Acredita que é preciso mudar mentalidades em Portugal?

É muito difícil, somos latinos, está-nos no sangue. E as coisas começam de cima. Os clubes que são mais beneficiados são aqueles que mais fazem barulho, que mais pressionam, que mais incitam a violência. Tive um jogador que vinha do Tianjin, duma lesão, fez um jogo e foi expulso. O castigo foram oito jogos. “Mas ele não matou ninguém. Oito jogos em Portugal tens de matar alguém.” Ele dirigiu palavras impróprias ao árbitro. Isso em Portugal é desde que começa o dia até que façam 24 horas. Lá pune-se.

Há planos para o futuro? Passam pelo futebol e por Portugal?

Sou treinador de futebol e tenho 55 anos, não sou muito novo, mas também não muito velho. Ainda espero treinar, pelo menos, dez a quinze anos. Neste momento, penso mais em Portugal. Estou há 10 anos fora e já começam a ser muitos. Começas a perder algumas referências, tanto familiares como a nível social. Já começo a ver Portugal como uma possibilidade para trabalhar.

A pandemia trouxe algum ensinamento à sociedade?
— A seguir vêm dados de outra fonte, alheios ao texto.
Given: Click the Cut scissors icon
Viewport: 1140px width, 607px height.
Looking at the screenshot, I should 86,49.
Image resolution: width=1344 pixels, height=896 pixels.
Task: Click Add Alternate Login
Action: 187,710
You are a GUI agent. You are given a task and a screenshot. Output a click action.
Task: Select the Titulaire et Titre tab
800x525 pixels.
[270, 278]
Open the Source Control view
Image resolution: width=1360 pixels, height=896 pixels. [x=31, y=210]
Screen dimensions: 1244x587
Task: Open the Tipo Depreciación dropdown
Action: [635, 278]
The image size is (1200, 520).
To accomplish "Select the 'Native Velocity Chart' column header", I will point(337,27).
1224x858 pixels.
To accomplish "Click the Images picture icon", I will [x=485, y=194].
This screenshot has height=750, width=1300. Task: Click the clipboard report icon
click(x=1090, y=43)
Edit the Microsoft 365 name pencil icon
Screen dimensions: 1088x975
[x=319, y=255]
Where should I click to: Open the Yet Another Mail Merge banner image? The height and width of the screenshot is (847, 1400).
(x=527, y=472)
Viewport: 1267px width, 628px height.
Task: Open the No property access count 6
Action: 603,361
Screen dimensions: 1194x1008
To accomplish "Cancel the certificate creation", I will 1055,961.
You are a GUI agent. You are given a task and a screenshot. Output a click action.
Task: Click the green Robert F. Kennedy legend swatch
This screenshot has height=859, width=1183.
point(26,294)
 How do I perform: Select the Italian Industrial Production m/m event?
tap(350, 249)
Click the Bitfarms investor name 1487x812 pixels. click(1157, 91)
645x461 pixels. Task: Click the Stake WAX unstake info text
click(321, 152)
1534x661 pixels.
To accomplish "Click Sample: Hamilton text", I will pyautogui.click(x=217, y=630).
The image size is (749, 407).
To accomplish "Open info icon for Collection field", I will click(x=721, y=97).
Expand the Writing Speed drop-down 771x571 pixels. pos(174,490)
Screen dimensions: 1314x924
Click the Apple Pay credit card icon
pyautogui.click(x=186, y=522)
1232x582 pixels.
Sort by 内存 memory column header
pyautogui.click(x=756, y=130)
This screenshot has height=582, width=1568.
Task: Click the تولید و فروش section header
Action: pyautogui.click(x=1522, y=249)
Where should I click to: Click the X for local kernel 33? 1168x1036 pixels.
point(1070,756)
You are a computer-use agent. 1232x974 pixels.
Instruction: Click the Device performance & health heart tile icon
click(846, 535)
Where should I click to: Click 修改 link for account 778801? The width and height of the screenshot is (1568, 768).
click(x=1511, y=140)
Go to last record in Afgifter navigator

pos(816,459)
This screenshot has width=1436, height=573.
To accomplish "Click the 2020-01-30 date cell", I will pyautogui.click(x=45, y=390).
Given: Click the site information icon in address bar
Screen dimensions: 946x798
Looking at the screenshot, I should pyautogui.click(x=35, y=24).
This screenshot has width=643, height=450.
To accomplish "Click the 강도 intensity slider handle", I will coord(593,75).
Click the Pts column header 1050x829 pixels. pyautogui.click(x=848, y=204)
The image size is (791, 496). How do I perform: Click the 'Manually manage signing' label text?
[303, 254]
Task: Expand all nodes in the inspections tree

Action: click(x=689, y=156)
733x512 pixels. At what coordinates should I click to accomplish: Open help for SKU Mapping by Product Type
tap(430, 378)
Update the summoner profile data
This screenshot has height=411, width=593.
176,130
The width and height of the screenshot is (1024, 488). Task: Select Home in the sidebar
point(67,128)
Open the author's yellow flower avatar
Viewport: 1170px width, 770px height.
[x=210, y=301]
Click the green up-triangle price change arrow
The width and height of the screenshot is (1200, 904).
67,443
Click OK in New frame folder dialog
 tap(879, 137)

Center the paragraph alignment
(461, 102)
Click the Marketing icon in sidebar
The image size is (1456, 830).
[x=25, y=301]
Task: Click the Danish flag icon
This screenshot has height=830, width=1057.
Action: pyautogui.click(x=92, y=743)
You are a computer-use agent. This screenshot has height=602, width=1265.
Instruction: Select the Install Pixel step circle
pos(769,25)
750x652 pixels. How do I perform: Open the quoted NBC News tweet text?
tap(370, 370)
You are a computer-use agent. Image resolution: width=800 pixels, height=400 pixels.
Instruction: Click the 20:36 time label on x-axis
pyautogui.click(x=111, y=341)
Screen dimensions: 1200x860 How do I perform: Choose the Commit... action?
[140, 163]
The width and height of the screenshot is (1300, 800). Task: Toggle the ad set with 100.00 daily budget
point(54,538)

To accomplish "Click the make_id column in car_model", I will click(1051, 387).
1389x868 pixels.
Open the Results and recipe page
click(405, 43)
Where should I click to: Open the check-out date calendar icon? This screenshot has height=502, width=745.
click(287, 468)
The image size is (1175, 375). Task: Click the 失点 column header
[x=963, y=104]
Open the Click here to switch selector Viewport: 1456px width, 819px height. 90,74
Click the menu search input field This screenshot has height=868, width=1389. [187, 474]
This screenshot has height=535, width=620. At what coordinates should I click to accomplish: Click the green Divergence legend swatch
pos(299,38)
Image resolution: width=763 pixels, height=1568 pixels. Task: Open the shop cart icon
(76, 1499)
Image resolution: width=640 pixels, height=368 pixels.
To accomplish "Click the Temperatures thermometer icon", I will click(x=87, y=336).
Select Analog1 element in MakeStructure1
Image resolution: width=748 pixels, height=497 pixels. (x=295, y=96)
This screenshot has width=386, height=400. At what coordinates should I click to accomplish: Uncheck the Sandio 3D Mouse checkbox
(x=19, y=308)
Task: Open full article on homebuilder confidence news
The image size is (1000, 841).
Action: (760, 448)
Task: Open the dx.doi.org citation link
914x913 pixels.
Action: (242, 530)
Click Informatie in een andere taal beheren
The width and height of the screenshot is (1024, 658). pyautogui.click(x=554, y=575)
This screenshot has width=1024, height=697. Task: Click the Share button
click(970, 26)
Nós temos todos memórias muito curtas. Isto quando abrir, vai ser como aquele cão que está preso de segunda a sábado e no domingo abres o portão. Vamos todos passar por uma euforia muito grande. Essa euforia poderá levar-nos a um esquecimento. Mas acho que isso terá que ser um trabalho das escolas, do Governo, das empresas…

Não sou médico, sou treinador de futebol. Todo o mundo entende da minha profissão, só eu é que não entendo. Temos que nos reeducar. Se calhar, se tivermos um bocado de civismo, quando eu ficar constipado, vou sair de máscara, e as pessoas vão dizer que já não há covid. Se calhar podemos proteger-nos mais uns aos outros. Que nos possamos precaver para o futuro, que sejamos mais solidários, mais organizados, e que tenhamos um pouco mais de civismo coletivo.